I've no idea what the Bar was called, but it too was not far from "my house" and we all arrived and took our place in a small room. One of our group went to get the beer. He returned with a basket full of bottles. I had some sort of wine cooler which was OK, and then some chocolate drink that had more vodka than chocolate. Hopefully they were all low alcohol, as I was not tipsy in any way. Didn't feel a thing. Then the food arrived. It is always non stop eating with the Koreans. They ordered peanuts and they were wonderful. Coated in a crispy sesame seed crust. Yum. After an hour or so at the Bar, it was time to leave and go to the Karaoke Bar. So the party continued.

The group sang a lot of Korean songs, and every now and then found an Abba song for me, so I managed to "sing" and dance along with the music.
It was not long after midnight that we found our way out onto the pavement again, and I was ready to head "home". One of the English Teachers who was with us, who lives near me, walked me back to my apartment. I was glad to get to sleep.

A night on the Makgeolli

As it turns out I had had a drink of Makgeolli the day I went to Namwon. The lady in the restaurant gave me some Makgeolli to drink. Traditional rice wine. A specialty of Namwon I was told. But it seems that everyone has their local Makgeolli.

On Thursday a group of students decided to meet at the local Makgeolli restaurant. It was not far from "my house" as they call it - house is probably not a word I'd use to describe my small room, but it was not far away.

It is a popular restuarant and was packed and very noisy. Mostly men were there as the Korean men meet and dine with their male friends on a regular basis.
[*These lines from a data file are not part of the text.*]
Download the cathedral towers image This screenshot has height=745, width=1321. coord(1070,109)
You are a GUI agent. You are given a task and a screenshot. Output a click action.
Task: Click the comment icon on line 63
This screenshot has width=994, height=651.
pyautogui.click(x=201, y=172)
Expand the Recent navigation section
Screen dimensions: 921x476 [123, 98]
The ladies will be at home with the children!

We had 15 students in the end, but at first there were just 6, and the bowls for the Makgeolli were put in front of us, and some plates with snacks. Kimchi, boiled quail eggs, and various picked vegetables. The Makgeolli came to the table in a battered kettle, and someone would pour it into the little bowls to drink from.
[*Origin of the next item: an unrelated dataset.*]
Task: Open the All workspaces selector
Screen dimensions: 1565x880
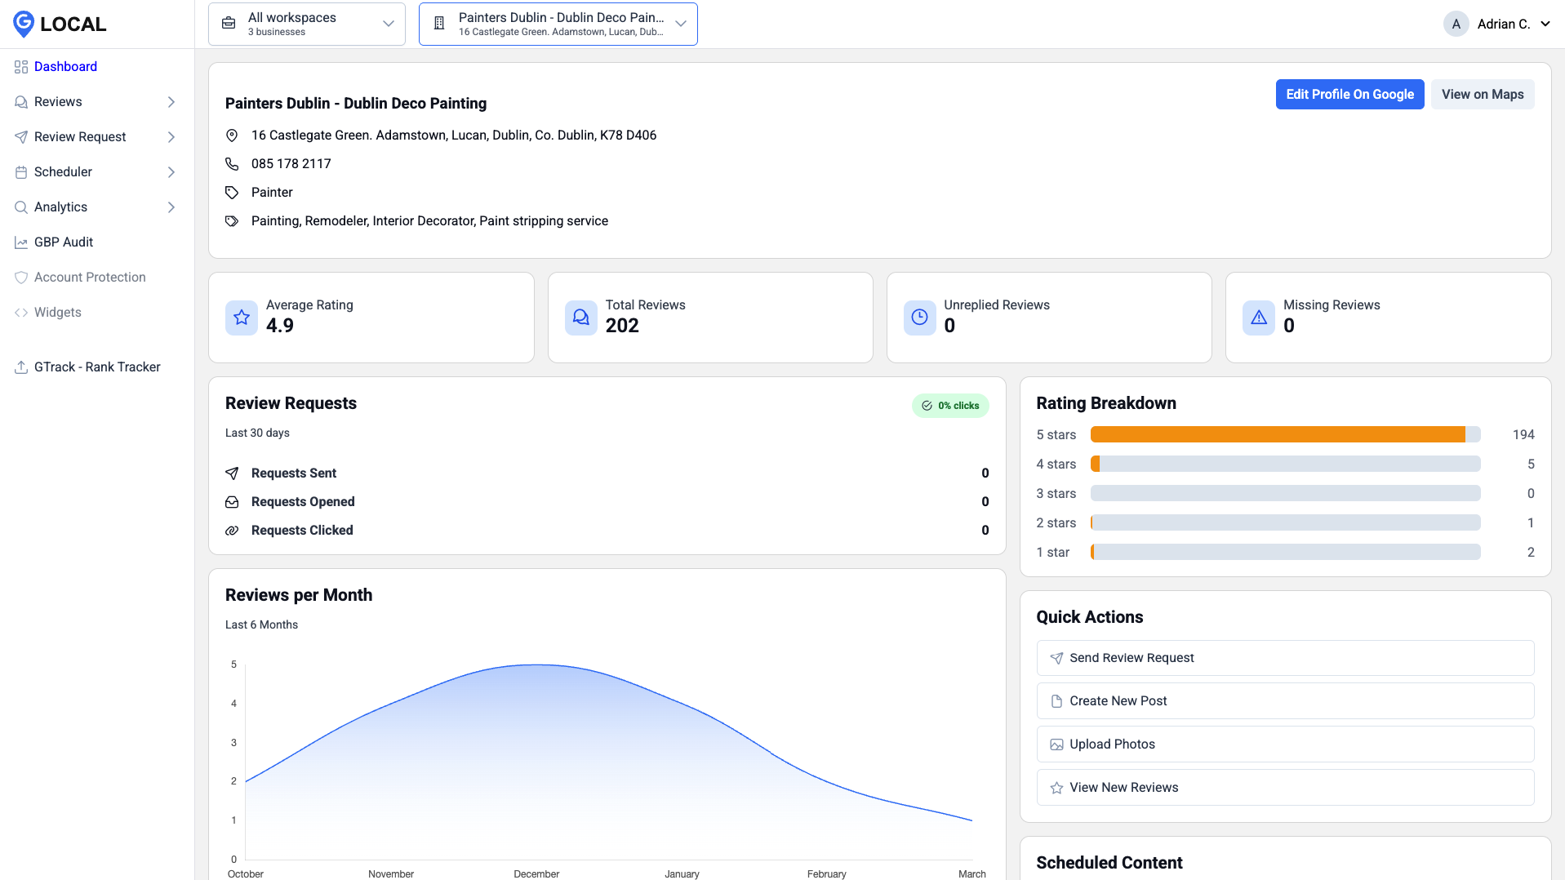Action: [x=306, y=24]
I chose (wisely) to not fill up my bowl, and sipped quietly. Every time someone joined the group, the bowls were topped up, we'd stand up and "clink" bowls before shouting cheers and for some taking a big swig of the milky creamy liquid. It is made of steamed rice, and is quite pleasant, but I'm unlikely to become addicted to it!

By the time we had finished one or two of the group were a bit tipsy - but we went on to another place, where we continued with the party.

Back to O's House.

When someone suggested that we go to O's House, there was no deliberation. "Yes" came quickly and off we were to this wonderful place overlooking the lake.

Again we experienced the fusion food of this modern restaurant, this time in a private room overlooking the lake, and again we visited the huge apartment above the restaurant. This time there were no other people there, so we were able to look in doors and poke around a little more and I felt more comfortable taking photos.

I'd love to live there. I'd love to model my dream home on O's House.

Untidy Neighbour

This is a land of contrasts, and a country where space is at a premium, but this unusual (for me) sight in Jeonju always has me smiling as I walk past. The whole corner block is filled with junk. There is a bouse of sorts on it, but I doubt anyone can get into it now, and the rubbish seems to remain the same. It has become a sort of dump.

Who knows if anything is being done about it.

Tuesday, 12 May 2009

Looking over Jeonju

Yesterday, along with some American visitors to Jeonju I was taken to a Buddhist temple in the mountains overlooking the city. The temple has been there since about 865 AD. We could hear a monk inside chanting but did not see him. There are several temple buildings high on the hill overlooking the city.

Behind the temple are steps leading high up, where I took this photograph. Others in our group climbed higher over rocks to get a better view - but I was happy with my view! The air was a bit smokey/dusty - there has been no rain for several weeks.